# Tree replacement



## 65hoss (Jan 17, 2001)

One of my employees ran over a maple tree and broke it off at the ground with my Lazar HP. I need to replace it, and was wondering if it was ok to plant the new in the next couple of months? I'm in the midsouth.

By the way, this is post #1 on this forum.


----------



## Scraper (Jan 17, 2001)

Yo Hoss! Best time to plant the deciduous trees is this time of year. Definitely get a new one into the ground before it starts to show spring leaf growth.


----------



## Ray Morneau (Jan 21, 2001)

Hey, 65Hoss -

Here in coastal California, now is the time to plant -- takes advantage of Mother Nature watering it in and gets root growth started.
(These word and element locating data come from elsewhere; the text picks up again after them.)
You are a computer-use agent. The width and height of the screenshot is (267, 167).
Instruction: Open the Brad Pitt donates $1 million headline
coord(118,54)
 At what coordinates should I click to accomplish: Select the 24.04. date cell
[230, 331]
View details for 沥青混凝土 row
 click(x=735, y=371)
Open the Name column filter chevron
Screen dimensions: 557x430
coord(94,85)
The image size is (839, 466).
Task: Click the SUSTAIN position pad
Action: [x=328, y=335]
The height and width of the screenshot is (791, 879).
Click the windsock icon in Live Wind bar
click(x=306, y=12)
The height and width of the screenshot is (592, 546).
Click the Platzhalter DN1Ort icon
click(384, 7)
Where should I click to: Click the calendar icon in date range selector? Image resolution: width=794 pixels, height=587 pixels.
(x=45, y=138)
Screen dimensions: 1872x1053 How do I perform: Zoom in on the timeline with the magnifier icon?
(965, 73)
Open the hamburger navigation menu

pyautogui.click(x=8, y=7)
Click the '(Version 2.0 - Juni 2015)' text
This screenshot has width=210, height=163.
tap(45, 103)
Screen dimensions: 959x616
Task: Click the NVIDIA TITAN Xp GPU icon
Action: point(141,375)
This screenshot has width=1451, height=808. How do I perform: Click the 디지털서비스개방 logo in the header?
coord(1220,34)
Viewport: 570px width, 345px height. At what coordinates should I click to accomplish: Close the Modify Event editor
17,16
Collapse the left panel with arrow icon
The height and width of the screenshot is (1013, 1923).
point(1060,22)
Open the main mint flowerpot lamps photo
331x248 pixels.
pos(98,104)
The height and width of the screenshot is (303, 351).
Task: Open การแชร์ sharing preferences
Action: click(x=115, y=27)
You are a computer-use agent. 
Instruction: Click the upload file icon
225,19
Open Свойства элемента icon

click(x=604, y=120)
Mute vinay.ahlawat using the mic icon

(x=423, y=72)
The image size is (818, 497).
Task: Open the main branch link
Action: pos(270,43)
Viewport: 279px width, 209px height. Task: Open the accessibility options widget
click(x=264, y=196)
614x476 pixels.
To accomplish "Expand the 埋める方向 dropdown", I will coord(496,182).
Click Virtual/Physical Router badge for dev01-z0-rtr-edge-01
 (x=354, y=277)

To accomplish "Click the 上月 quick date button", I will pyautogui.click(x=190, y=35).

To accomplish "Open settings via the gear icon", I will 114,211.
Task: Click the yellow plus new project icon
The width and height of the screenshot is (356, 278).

Can't imagine it would be too different for you in "midsouth" -- I am USDA zone 9 - you might be a little colder.

Will you be doing bare root? Then now makes good sense if this is bare root time in your area.

If from container, then more latitude (but I still prefer it while it's dormant, cool, damp, ....).


----------



## 65hoss (Feb 1, 2001)

Thanks, I think I will get the tree and get it planted then.


----------



## John Paul Sanborn (Aug 24, 2010)

This is like the second thread posted on arboristsite, just thought I would bump it for S&G's


----------



## M.D. Vaden (Aug 25, 2010)

Autumn is my favorite season to plant.

Also in summer, don't pull the tree of the end of a nursery row on the sunset side if the trunk is unprotected.

Now is okay. If they can live in the nursery, can't be worse in the ground where you need it.


----------